Diabetic foot ulcer is a very common complication of the diabetes due to diabetic neuropathy. The most common cause of diabetic foot ulcer is inappropriate footwear leading to excessive local pressure. The major physiological factors leading to development of foot ulcers are diabetes-induced sensory and motor neuropathies, which lead to progressive loss of protective sensation, alteration in the distribution of forces applied to the foot during walking and formation of local skin thickenings (callus). At the same time, diabetic ischemia and loss of the protective sweat function cause diabetic skin to be dry and fragile, reducing the ability of the callus region to withstand abnormal loads, resulting in broken skin wounds prone to inflammation. In general, wound healing is highly compromised in diabetes patients, where lesions remain in the inflammatory phase due to micro-vascular dysfunction leading to reduced oxygen and nutrition supply and altered immune responses. Specifically, diabetic foot ulcer might further deteriorate and healing can be significantly delayed when secondary bacterial inflammation is present. In case of inappropriate or delayed treatment, diabetic foot ulcer develops into chronic wound. Despite the rising understanding of high importance of diabetes foot ulcer prevention and treatment, the management provided to this disease is frequently insufficient, leading to delayed healing and eventually to leg amputation.

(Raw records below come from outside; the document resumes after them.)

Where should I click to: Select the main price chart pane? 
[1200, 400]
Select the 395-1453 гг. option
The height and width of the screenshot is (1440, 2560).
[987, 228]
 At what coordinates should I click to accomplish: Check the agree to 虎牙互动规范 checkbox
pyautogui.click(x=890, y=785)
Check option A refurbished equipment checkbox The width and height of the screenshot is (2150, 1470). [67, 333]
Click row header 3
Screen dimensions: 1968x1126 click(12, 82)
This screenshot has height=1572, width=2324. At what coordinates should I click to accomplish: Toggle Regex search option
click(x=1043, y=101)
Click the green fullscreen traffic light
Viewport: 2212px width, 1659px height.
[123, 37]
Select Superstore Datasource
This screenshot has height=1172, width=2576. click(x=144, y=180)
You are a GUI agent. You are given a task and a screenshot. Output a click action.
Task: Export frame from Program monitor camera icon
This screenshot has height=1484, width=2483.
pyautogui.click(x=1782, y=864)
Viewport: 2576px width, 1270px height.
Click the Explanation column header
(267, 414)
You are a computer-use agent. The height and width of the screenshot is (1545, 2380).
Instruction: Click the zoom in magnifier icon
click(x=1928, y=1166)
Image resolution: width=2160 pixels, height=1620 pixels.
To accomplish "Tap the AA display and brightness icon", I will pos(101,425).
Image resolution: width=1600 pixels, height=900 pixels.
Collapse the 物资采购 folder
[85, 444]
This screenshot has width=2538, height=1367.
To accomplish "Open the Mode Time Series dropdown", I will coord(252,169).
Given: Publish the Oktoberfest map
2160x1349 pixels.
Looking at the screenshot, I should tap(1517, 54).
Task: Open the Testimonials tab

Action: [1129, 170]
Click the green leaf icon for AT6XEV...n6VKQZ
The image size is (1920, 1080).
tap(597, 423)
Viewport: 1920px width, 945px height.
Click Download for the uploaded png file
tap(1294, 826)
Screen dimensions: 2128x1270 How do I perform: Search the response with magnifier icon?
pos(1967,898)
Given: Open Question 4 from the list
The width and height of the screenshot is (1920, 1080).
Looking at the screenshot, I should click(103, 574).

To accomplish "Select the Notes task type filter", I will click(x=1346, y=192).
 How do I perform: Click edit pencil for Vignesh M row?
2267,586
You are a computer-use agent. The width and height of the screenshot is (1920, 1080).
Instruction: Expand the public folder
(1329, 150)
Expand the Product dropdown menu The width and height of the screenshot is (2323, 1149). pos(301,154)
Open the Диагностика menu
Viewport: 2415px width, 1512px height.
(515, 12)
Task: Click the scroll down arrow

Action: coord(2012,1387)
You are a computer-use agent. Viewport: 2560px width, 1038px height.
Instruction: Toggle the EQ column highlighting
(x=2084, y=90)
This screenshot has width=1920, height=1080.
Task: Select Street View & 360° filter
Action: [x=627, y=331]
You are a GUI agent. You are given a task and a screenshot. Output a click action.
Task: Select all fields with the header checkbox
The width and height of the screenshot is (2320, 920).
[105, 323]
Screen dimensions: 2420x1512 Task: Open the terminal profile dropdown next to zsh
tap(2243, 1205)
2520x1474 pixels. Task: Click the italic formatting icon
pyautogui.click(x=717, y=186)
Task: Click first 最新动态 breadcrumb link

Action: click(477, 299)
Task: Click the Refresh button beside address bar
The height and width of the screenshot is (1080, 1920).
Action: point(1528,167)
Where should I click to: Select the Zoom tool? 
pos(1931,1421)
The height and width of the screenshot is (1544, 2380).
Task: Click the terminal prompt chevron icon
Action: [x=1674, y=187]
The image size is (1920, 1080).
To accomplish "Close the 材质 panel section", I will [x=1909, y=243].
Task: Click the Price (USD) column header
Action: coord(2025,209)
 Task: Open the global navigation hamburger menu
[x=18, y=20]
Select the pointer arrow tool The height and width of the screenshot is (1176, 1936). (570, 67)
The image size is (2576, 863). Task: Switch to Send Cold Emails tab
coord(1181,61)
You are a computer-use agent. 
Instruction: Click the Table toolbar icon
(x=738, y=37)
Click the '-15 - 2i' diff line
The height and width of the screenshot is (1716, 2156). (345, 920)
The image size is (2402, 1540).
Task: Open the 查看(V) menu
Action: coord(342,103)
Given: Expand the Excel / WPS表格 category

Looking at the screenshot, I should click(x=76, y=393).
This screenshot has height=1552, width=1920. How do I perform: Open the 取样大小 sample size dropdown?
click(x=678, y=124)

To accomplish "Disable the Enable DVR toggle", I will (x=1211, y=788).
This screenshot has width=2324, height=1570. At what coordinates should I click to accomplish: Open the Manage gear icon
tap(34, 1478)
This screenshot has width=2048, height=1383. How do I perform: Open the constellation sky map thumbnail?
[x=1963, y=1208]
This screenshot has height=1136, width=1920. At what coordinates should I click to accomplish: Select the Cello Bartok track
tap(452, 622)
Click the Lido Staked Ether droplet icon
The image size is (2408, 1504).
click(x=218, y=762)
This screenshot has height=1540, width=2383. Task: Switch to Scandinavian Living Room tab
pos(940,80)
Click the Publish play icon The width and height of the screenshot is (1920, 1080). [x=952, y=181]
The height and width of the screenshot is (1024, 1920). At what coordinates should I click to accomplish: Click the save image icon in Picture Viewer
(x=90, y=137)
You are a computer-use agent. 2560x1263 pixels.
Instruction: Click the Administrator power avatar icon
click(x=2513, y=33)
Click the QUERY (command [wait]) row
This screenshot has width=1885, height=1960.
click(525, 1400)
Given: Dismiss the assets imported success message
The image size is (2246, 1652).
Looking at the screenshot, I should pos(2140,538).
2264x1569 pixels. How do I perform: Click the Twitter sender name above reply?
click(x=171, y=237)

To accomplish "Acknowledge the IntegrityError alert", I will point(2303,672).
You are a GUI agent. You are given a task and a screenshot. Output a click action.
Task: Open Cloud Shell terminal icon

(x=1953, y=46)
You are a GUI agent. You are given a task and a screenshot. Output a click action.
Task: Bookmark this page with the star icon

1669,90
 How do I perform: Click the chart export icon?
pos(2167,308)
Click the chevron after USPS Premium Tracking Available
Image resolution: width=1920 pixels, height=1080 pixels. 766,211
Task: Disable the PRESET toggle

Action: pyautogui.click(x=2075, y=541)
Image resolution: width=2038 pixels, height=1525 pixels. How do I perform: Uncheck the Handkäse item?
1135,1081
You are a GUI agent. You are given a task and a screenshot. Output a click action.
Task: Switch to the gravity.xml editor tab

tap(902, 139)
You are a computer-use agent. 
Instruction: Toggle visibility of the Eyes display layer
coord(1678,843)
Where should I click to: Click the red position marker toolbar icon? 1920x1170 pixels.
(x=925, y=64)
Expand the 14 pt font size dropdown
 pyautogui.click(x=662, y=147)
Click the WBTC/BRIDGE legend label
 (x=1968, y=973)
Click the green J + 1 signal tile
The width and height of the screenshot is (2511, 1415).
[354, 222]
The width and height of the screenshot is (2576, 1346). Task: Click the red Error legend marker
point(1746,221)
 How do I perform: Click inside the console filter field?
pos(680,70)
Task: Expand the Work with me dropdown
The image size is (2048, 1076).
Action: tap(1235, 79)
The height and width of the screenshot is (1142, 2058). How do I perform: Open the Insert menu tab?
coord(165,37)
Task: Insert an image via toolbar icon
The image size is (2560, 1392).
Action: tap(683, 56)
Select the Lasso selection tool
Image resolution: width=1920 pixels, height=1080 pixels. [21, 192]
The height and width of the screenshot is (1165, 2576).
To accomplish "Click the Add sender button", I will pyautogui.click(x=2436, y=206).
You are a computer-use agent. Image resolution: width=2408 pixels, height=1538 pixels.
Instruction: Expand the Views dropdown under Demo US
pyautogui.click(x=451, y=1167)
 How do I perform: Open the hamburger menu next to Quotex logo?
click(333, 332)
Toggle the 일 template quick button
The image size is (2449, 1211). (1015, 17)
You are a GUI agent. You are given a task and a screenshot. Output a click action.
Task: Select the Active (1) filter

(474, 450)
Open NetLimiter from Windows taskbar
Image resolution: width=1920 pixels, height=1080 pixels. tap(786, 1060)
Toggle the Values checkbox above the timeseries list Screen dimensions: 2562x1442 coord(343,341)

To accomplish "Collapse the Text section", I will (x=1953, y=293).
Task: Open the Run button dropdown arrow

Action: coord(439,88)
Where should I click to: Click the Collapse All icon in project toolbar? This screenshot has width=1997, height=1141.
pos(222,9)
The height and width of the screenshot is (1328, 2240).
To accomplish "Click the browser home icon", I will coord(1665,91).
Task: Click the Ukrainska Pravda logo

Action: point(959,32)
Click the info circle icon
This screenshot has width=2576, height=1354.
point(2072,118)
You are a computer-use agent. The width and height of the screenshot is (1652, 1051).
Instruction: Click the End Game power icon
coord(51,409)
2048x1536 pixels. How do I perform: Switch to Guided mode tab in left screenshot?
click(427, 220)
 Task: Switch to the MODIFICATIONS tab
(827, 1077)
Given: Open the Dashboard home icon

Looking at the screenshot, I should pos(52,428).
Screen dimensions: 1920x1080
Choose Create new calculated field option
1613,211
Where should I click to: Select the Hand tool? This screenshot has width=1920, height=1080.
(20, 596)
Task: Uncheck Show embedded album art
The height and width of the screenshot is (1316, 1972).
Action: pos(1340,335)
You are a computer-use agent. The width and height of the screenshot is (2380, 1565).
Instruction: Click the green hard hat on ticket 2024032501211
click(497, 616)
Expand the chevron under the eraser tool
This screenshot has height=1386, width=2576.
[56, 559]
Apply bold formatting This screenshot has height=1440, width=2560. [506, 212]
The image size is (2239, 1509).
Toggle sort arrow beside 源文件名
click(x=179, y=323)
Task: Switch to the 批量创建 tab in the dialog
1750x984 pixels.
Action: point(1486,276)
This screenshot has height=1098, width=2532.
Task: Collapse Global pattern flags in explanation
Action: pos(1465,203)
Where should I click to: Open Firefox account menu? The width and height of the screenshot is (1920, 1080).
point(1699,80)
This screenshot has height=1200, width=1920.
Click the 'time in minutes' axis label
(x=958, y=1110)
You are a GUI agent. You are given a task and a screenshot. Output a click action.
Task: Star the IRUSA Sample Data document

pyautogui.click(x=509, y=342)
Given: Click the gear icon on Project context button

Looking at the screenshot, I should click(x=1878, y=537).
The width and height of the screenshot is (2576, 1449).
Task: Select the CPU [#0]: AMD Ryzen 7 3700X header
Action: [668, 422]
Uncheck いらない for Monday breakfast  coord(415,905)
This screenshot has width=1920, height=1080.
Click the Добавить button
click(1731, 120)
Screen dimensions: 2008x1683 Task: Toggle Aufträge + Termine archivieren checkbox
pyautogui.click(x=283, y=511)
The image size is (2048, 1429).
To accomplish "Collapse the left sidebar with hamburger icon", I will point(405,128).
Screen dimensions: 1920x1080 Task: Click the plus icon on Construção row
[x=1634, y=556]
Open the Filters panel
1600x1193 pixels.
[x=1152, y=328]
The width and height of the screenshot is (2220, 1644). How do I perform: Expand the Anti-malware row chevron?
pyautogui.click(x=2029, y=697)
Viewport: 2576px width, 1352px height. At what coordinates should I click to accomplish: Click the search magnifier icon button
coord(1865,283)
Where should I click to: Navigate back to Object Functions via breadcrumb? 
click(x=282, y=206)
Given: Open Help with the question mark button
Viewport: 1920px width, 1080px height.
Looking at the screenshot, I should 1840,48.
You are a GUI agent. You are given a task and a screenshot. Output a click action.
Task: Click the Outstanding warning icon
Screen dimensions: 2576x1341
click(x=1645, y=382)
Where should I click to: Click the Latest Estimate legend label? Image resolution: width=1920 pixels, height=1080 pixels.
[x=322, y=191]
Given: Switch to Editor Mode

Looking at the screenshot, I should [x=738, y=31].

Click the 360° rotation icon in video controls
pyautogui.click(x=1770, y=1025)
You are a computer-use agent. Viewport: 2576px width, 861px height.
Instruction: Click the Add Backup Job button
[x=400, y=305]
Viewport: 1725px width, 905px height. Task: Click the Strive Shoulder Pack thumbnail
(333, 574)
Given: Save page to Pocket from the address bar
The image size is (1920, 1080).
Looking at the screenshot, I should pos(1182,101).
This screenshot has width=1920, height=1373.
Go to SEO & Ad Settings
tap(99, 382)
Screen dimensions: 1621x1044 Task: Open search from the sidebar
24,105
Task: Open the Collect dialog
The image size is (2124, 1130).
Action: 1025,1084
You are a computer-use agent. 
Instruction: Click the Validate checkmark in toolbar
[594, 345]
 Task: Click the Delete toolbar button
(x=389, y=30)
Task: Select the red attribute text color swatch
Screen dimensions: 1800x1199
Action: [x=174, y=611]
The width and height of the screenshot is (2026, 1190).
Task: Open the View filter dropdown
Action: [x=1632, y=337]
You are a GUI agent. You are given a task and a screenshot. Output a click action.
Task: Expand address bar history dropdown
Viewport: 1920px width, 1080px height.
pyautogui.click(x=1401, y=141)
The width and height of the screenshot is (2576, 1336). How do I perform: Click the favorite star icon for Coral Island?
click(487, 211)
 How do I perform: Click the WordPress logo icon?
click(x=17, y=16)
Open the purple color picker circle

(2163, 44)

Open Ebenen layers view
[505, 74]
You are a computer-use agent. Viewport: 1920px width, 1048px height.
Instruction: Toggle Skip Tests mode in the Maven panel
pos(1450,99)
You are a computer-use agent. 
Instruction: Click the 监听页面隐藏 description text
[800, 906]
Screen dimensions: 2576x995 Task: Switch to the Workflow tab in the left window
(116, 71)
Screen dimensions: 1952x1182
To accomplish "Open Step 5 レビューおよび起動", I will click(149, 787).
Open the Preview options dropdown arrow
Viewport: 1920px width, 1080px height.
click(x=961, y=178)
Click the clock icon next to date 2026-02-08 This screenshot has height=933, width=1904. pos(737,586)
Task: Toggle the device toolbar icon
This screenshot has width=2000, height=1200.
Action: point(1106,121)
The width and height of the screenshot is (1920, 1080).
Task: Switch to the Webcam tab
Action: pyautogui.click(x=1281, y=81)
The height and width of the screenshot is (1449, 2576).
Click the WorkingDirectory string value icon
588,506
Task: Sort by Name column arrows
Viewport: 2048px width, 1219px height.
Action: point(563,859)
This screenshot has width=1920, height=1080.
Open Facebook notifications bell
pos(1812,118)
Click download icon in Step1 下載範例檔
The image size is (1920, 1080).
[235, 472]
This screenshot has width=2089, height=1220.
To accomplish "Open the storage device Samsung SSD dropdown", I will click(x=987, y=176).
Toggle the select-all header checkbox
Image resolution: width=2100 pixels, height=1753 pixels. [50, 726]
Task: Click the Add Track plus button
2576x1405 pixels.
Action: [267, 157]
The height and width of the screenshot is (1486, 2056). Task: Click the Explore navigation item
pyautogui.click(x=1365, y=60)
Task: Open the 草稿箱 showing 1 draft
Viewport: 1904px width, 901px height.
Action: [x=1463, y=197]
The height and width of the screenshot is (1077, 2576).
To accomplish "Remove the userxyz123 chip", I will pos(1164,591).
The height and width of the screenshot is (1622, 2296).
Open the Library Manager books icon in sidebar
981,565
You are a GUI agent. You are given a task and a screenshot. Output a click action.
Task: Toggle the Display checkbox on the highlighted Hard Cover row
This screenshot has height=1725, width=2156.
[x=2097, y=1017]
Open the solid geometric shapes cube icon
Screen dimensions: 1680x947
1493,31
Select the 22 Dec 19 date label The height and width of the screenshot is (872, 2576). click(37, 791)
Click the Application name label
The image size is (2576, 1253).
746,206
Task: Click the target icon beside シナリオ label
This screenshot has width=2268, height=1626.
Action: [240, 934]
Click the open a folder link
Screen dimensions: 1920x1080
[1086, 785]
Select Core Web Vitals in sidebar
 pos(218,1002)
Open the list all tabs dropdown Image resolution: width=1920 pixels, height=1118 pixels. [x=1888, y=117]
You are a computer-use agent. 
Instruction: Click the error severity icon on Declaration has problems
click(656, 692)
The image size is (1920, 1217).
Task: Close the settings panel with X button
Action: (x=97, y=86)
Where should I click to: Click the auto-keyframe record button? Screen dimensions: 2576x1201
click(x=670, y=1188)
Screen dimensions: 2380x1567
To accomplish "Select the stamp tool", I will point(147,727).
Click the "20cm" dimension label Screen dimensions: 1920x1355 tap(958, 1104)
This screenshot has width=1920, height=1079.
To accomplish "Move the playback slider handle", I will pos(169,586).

Currently, diabetic foot ulcer care provides limited healing, while the ultimate curative treatment is still under exploration.
An innovative approach to diabetic foot ulcer treatment includes application of stem cells in attempt to improve healing via stimulation of angiogenesis, supply of extracellular matrix components and production of cytokines and growth factors. Stem cell-based treatments can be roughly divided into cell injection and tissue-engineered skin-like construct implantation.
Cell injection
Allogeneic mixture of white blood cells, CureXcell™, was proved to be highly effective in treating deep sternal wound infections after open-heart surgery, and at the same time demonstrated a markedly improved healing rate when treating severe pressure ulcers. These cells are approved for clinical use and are injected into the diabetic foot ulcer every four weeks until the lesion is closed. The functionally active immune cells in CureXcell™ balance the inflammatory environment in the non-healing wound by releasing essential growth factors and cytokines.
Bone marrow-derived cells healing potential has been also explored in respect to diabetic foot ulcer. Various fractions of autologous cells, including bone marrow-derived mesenchymal stem cells (BM-MSCs), bone marrow-derived mononuclear cells (BM-MNCs) and expanded bone marrow mononuclear cells enriched with CD90+ mesenchymal stem cells (tissue repair cells, TRCs) have been assessed in diabetic foot ulcer therapy. Treatment proved to be safe and feasible, and some cell types improved microcirculation and wound healing.
Tissue-engineered skin-like construct implantation
Methods aimed to mimic unique skin microenvironment based on combination of cells and supportive scaffolds are widely explored in the past years. Several skin-like constructs exist on the market and are used for treatment of diabetic foot ulcer, such as: Grafix® - three-dimensional cellular matrix containing MSCs, growth factors and anti-inflammatory cytokines; Apligraf® - dermal patch that consists of two layers of living cells and structural proteins; Dermagraft® - a cryopreserved human fibroblast-derived dermal substitute composed of fibroblasts, extracellular matrix and a bio-absorbable scaffold.
In summary, stem cells therapy provides a novel and more effective means of curing diabetic foot ulcer and preventing limb amputation. The cell-based approach enables concomitant delivery of all the elements proved to be necessary for wound healing – growth factors, cytokines and extracellular matrix components. These therapies proved to be safe and feasible and to significantly improve chronic wound healing.